When the fuel is below critical mass, there aren’t quite enough nuclei around to keep the chain reactions proceeding steadily and each chain gradually dies away. While such a sub-critical mass of fuel continues to experience chain reactions, they aren’t self-sustaining and depend on natural radioactive decay to restart them.

When the fuel is above critical mass, there are more than enough nuclei around to sustain the chain reactions. In fact, each chain reaction grows exponentially in size with the passage of time. Since each fission directly induces more than one subsequent fission, it takes only a few generations of fissions before there are astronomical numbers of nuclei fissioning in the fuel. Explosive chain reactions of this sort occur in nuclear weapons.

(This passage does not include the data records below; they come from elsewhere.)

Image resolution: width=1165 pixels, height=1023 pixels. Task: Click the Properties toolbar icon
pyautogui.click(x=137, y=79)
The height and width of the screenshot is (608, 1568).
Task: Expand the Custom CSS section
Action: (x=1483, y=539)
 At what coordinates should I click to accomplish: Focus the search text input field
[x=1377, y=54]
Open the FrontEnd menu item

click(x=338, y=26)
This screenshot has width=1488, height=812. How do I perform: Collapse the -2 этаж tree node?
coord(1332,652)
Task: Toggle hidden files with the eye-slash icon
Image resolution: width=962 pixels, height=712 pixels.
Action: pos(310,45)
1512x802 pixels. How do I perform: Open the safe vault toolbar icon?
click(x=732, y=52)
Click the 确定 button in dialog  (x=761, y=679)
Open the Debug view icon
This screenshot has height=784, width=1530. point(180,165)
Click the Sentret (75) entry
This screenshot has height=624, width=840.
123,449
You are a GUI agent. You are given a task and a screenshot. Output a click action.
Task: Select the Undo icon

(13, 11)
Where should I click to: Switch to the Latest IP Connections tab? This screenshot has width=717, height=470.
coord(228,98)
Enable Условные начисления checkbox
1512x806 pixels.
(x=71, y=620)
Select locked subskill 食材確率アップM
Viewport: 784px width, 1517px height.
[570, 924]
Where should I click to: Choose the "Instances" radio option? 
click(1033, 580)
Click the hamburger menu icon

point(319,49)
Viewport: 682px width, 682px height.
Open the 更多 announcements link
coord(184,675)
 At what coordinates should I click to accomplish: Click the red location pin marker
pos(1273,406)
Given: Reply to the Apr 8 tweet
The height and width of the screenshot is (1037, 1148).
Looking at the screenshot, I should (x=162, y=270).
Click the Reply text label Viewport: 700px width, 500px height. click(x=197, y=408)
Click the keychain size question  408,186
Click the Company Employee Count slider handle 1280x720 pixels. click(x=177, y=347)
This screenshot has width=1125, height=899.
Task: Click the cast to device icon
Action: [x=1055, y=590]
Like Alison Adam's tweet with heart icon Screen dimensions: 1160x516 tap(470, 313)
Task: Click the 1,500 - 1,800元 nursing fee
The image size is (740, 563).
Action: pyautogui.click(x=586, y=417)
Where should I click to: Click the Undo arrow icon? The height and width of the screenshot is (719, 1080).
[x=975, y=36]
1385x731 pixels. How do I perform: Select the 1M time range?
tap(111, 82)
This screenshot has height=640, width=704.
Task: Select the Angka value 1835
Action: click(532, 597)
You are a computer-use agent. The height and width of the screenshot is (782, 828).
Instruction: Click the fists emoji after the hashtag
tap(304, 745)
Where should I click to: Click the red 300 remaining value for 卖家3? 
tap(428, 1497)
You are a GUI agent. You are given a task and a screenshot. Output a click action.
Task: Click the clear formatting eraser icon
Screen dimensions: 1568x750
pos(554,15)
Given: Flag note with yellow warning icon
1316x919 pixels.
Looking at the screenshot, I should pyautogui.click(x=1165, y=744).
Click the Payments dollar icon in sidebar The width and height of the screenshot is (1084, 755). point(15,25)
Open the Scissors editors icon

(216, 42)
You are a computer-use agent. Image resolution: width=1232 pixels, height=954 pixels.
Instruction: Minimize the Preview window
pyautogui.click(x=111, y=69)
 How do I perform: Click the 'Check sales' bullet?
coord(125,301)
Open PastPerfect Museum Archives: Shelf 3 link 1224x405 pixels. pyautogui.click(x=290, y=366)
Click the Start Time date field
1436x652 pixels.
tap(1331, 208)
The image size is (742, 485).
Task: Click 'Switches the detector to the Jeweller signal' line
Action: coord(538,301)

What can cause a nuclear weapon to “fizzle”?

What can cause a nuclear weapon to “fizzle”? — WEM, Palo Alto, CA

Almost the instant the nuclear fuel reaches critical mass, it begins to release heat and explode. If this fuel overheats and rips itself apart before most its nuclei have undergone fission, only a small fraction of the fuel’s nuclear energy will have been released in the explosion. There are at least two possible causes for such a “fizzle”: slow assembly of the super-critical mass needed for explosive chain reactions and poor containment of the exploding fuel. A well designed fission bomb assembles its super-critical mass astonishingly quickly and it shrouds that mass in an envelope that prevents it from exploding until most of the nuclei have had time to shatter.